Zvimba district, Zimbabwe – They came in their thousands. Wrapped in blankets, and tightly covered in woolen scarves, Zimbabweans braved an icy winter’s morning on Wednesday to vote in an election touted as among the most important, and closest in the country’s history.
Voting across the country took place without any major incident, polling stations opened on time in most places and as the vote neared completion, electoral officials, observers and even the main opposition party, the MDC-T, expressed relative satisfaction with the proceedings.
Voter turnout in the urban areas, traditional strongholds of the opposition, was high, fueling speculation that these elections would work in Morgan Tsvangirai’s favour.
But the morning after, old questions over the vote’s credibility began to resurface.

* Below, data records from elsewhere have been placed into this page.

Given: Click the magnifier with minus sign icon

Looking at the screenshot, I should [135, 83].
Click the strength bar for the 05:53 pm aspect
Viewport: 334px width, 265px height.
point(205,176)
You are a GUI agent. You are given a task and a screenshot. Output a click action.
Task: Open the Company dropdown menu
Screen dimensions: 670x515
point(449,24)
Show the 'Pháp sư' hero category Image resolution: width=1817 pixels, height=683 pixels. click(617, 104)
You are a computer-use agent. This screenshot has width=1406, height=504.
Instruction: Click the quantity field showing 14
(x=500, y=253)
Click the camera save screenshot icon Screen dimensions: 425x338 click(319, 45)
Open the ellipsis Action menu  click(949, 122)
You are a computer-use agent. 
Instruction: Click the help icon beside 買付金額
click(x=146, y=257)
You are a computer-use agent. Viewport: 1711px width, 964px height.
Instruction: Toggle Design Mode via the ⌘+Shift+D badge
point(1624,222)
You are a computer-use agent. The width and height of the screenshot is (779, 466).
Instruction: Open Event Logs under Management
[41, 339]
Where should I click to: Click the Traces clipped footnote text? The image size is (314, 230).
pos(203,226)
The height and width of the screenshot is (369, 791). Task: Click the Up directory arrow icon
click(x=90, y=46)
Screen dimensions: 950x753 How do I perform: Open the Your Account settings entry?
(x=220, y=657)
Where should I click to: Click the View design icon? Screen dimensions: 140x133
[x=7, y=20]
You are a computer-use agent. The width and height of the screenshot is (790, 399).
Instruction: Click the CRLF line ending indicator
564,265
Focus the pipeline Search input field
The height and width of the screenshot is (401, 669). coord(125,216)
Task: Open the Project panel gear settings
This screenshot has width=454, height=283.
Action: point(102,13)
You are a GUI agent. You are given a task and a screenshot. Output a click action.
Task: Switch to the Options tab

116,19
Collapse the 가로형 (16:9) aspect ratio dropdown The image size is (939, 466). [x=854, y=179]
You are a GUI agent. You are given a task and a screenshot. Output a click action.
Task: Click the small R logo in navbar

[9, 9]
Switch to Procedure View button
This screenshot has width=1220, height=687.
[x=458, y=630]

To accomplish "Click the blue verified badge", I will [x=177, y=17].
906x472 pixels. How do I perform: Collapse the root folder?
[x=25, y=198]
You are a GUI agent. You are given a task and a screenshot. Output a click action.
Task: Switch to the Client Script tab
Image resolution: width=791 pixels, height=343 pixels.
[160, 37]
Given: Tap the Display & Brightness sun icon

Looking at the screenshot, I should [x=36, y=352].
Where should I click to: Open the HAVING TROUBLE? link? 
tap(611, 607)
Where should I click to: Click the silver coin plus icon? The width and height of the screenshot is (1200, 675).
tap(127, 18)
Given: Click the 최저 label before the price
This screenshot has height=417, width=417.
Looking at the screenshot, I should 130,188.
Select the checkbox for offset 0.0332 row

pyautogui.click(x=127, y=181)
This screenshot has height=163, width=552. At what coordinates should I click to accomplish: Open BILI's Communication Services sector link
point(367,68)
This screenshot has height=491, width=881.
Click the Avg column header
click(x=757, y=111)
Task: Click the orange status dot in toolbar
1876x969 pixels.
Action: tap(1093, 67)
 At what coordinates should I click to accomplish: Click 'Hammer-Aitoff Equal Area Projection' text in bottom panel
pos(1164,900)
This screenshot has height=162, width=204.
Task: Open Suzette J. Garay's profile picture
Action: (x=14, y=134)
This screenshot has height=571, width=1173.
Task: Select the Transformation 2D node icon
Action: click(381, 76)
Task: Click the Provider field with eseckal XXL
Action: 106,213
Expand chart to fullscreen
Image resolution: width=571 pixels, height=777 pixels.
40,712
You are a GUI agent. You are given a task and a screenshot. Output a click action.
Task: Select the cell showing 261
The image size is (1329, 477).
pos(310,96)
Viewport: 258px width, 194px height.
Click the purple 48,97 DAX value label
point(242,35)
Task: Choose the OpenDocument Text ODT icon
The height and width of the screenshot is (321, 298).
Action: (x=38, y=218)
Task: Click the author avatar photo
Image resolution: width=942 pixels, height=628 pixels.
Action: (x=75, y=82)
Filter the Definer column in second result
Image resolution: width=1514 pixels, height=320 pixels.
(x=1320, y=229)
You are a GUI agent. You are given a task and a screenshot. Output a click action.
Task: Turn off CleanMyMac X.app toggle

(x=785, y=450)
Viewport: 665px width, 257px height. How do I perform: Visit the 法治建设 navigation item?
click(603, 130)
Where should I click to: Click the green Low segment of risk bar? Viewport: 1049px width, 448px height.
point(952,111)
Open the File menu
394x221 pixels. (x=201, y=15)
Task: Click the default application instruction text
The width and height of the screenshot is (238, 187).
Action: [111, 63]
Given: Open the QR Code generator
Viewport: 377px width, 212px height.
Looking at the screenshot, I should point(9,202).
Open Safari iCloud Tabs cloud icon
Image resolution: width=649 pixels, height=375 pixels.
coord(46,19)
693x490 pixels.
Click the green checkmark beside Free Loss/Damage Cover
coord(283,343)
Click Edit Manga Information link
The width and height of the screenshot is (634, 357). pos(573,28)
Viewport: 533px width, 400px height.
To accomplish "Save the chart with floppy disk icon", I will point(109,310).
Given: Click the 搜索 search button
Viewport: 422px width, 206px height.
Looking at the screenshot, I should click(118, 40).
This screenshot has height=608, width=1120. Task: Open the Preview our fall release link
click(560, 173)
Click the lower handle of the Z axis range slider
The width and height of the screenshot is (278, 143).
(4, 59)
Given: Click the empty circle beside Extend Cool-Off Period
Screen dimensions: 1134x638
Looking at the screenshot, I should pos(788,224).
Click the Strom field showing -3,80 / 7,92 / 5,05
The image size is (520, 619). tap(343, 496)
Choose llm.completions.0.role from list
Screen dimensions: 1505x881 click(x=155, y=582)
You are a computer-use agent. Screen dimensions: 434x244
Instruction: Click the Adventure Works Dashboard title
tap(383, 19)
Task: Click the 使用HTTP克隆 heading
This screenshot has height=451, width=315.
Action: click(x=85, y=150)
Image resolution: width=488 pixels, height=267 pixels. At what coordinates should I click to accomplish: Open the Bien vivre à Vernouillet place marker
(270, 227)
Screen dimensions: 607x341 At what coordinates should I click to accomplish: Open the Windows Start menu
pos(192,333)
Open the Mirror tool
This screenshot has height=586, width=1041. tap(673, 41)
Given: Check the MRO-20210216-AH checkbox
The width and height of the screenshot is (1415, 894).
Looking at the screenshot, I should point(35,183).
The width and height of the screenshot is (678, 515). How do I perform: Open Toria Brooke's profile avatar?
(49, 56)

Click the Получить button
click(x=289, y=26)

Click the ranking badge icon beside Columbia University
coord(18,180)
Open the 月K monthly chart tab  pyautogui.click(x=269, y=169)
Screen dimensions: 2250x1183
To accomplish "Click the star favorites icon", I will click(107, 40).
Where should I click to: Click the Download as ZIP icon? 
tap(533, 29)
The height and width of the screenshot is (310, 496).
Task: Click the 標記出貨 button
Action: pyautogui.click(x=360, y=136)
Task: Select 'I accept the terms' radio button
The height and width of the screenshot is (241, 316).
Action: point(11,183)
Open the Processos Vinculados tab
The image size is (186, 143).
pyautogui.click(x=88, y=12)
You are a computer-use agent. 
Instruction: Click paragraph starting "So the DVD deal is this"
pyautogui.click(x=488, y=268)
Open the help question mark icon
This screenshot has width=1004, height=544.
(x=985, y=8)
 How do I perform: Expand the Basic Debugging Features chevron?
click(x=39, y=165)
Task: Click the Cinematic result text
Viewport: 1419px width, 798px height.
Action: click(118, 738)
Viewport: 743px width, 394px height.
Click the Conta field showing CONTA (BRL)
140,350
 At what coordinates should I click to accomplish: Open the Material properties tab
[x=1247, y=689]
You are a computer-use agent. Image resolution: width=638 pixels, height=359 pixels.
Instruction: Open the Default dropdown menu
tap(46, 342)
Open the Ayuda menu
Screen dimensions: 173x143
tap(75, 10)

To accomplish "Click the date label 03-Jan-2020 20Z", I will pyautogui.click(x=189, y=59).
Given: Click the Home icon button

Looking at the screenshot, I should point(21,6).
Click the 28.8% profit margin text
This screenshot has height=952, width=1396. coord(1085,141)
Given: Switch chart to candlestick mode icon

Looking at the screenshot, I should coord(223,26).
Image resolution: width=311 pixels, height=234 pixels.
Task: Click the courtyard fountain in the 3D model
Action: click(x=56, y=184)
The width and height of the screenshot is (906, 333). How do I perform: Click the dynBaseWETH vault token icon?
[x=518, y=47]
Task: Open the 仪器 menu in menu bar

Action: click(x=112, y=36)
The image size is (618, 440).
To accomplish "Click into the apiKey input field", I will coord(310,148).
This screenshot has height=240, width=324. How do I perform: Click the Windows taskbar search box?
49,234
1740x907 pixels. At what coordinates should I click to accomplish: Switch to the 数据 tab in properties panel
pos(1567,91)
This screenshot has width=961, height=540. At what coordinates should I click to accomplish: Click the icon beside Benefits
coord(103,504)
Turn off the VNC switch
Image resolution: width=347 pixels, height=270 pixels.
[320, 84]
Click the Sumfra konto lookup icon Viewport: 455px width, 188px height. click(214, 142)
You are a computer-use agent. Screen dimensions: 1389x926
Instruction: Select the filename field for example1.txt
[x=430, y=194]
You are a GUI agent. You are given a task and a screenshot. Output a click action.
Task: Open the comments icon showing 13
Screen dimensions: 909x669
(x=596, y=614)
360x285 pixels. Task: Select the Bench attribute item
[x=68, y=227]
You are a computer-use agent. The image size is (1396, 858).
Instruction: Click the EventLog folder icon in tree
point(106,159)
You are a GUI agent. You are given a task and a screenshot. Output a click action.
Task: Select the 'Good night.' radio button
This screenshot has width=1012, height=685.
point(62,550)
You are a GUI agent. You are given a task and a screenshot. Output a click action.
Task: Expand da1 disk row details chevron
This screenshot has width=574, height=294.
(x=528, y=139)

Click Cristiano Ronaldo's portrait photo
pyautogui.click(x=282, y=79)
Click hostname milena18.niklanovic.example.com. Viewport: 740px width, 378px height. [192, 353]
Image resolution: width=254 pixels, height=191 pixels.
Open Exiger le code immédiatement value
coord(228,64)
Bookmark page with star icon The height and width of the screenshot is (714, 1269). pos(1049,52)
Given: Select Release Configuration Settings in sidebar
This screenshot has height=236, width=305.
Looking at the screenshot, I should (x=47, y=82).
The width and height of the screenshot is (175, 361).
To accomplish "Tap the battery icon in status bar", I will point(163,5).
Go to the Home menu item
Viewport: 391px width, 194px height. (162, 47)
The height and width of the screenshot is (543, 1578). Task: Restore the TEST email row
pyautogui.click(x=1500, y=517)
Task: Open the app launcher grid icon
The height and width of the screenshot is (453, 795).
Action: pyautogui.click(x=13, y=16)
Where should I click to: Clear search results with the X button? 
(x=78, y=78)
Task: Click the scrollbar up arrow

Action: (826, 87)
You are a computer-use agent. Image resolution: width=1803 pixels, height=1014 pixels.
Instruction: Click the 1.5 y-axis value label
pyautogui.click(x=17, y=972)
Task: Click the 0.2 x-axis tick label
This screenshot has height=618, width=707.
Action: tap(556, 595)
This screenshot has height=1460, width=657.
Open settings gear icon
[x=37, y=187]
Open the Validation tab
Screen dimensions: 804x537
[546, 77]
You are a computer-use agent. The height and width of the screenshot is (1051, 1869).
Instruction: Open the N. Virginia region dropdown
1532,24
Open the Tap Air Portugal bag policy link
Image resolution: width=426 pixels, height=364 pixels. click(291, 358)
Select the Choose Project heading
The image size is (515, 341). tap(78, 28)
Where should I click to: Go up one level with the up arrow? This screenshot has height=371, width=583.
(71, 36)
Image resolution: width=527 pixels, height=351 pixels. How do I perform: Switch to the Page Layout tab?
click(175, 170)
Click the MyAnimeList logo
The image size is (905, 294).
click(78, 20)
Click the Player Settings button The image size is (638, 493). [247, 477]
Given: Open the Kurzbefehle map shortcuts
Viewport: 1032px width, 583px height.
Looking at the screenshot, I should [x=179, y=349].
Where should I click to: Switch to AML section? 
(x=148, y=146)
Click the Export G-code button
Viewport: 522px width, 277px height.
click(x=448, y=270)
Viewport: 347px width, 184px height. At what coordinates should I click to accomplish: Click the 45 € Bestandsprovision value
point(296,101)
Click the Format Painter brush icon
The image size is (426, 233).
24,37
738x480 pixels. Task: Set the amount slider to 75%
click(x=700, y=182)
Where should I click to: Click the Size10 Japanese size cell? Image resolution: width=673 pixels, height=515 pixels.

Morgan Tsvangirai, leader of the MDC-T party called the elections “a huge farce” and described the process as “null and void”.
The vote might have been peaceful, say local observers but the irregularities run far and deep.
Over 70 percent of Zimbabweans live in the rural areas and with attention almost entirely focussed on electoral fraud and the urban vote, it is on the city outskirts and in the rural villages where the real battle for the country’s soul, was always likely to take place.
Al Jazeera travelled to President Robert Mugabe’s home district, Zvimba in Mashonaland West, to capture the mood mostly outside the lens of foreign media.